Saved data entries
· · · · ·
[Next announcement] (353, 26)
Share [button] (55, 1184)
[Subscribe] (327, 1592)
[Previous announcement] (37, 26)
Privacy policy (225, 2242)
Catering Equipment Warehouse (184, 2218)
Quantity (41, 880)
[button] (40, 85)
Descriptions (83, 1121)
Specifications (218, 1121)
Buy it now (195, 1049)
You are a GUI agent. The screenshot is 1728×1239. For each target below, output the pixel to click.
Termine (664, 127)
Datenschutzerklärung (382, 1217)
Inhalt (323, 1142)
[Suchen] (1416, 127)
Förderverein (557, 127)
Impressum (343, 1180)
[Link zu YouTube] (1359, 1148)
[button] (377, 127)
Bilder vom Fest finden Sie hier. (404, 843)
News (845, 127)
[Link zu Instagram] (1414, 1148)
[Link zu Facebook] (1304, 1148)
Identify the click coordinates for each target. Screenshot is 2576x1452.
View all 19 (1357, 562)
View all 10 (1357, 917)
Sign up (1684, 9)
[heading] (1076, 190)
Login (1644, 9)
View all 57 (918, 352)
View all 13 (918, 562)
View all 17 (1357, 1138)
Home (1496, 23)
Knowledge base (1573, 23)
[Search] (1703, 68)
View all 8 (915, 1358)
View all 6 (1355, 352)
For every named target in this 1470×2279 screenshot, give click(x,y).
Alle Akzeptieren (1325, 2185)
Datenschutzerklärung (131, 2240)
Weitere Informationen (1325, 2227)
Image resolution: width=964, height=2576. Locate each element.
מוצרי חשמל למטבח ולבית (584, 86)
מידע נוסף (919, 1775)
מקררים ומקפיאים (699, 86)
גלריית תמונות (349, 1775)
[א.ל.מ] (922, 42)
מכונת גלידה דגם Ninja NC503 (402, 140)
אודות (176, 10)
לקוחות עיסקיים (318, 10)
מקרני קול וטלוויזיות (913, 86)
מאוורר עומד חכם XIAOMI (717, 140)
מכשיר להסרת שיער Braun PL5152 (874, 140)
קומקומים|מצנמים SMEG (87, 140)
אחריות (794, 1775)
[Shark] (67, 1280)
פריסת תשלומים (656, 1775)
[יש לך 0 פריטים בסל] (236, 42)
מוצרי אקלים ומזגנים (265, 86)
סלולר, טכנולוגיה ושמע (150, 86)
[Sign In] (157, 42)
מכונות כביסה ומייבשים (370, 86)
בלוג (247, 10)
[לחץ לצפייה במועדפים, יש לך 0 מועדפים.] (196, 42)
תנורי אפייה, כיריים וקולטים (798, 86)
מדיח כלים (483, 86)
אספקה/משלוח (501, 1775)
· · · · ·
**What you need to do**
Only the lines that contain the string "View" should be copied from the entries above.

**Exercise output**
View all 19 (1357, 562)
View all 10 (1357, 917)
View all 57 (918, 352)
View all 13 (918, 562)
View all 17 (1357, 1138)
View all 8 (915, 1358)
View all 6 (1355, 352)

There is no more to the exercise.